TEXT PASSAGE section start

The fundamental purpose of overseeding is to establish a temporary cool-season grass into the warm-season base for improved color and playability during the fall and winter when the warm-season grass enters dormancy. Overseeding increases the need for irrigation and routine mowing and may result in significant thinning of the base grass during spring transition. Successful overseeding programs require year-long planning and incorporate all aspects of root-zone cultivation and weed control in an effort to maintain health of the warm-season turfgrass while allowing successful establishment of the overseeded cool-season grass species.
Best Management Practices
- Remove thatch to improve seed-to-soil contact as part of an active cultivation program before overseeding.
- Reduce or eliminate fertilization of the base grass three to four weeks before the planned seeding date to minimize growth and competition.
- Core-aerate the soil four to six weeks before the planned overseeding date to open turf canopy and aid in uniform establishment of overseeded grass.

TEXT PASSAGE section end
RECORDS SUPPLIED section start

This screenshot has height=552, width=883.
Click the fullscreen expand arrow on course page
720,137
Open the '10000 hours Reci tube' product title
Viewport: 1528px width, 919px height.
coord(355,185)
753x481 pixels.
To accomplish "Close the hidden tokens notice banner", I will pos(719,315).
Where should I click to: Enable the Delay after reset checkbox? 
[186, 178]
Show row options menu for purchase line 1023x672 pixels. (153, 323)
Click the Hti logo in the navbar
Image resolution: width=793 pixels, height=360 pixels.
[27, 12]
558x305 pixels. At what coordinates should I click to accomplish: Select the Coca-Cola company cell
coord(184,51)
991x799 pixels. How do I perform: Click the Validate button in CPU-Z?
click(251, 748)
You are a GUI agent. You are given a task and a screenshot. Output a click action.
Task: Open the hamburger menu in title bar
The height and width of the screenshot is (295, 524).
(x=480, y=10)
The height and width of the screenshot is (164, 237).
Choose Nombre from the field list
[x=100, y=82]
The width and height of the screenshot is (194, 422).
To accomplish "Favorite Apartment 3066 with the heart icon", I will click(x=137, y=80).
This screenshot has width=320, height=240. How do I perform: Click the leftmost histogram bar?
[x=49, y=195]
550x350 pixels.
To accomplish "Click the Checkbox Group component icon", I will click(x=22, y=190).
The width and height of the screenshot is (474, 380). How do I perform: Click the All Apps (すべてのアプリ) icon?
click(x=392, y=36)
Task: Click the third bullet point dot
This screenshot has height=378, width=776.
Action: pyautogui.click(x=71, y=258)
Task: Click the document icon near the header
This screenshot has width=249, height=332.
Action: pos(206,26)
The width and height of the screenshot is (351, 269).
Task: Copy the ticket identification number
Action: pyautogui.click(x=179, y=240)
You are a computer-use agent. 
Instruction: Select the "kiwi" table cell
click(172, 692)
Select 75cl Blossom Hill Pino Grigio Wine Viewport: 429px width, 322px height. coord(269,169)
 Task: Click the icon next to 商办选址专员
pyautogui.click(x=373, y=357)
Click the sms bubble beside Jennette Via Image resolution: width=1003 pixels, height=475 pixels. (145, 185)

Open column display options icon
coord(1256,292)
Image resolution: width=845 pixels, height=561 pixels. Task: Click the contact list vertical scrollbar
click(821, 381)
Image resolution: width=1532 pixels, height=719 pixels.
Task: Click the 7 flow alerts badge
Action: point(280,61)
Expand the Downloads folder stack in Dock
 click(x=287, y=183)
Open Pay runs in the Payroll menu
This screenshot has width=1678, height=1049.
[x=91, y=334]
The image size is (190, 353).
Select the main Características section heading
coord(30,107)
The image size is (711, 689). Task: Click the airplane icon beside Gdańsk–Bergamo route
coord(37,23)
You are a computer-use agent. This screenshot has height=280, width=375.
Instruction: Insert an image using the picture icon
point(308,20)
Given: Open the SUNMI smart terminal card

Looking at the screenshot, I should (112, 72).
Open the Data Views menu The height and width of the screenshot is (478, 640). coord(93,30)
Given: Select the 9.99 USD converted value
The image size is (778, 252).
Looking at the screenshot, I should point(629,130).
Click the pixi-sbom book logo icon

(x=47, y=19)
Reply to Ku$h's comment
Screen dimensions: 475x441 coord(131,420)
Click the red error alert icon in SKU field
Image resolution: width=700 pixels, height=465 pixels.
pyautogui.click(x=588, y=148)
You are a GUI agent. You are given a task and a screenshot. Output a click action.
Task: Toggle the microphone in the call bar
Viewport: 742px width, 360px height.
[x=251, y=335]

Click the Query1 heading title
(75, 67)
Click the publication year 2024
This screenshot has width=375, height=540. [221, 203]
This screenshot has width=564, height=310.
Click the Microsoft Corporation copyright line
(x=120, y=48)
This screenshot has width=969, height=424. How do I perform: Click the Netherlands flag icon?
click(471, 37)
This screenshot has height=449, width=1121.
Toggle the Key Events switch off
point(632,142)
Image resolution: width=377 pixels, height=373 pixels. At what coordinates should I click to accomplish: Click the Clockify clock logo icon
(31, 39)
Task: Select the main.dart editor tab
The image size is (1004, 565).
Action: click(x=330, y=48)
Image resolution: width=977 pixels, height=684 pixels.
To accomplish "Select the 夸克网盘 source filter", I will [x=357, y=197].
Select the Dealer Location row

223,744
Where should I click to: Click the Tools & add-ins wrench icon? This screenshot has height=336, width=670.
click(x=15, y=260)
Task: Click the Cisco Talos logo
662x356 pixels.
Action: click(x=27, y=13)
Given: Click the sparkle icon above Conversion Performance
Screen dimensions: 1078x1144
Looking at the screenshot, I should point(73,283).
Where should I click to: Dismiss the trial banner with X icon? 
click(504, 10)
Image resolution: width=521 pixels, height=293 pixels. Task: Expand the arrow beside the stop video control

RECORDS SUPPLIED section end

◆ PARTS OF THE EXERCISE:
1. Decide whether each statement agrees with the overseeding text, answering yes or no and quoting the text's deciding words exactly: (a) Overseeding lowers the need for irrigation. (b) Fertilization of the base grass should be reduced or eliminated three to four weeks before the planned seeding date. (c) The soil should be core-aerated one to two weeks before overseeding.
2. Write the next part of the overseeding text, picking up after its final line.
The records play no part in what you're asked to do here.

◆ OUTPUTS FOR THE TASKS:
1.
(a) No: "Overseeding increases the need for irrigation and routine mowing"
(b) Yes: "Reduce or eliminate fertilization of the base grass three to four weeks before the planned seeding date"
(c) No: "Core-aerate the soil four to six weeks before the planned overseeding date"

2.
- Select cultivars that are adapted to the desired use, taking note of disease resistance and spring transition traits.
- Irrigate newly planted overseed to maintain constant moisture levels, not allowing the soil surface to dry out. Gradually reduce irrigation once the seedlings have been mowed.
- Do not fertilize with nitrogen immediately before or during establishment of overseed as the N may encourage warm-season turfgrass competition and increase disease potential.
- Reduce fertilizer rates in the spring to slow the growth of overseeded grass. Once warm-season turfgrass regrowth is apparent, restore fertilizer applications to stimulate growth of the warm-season turfgrass.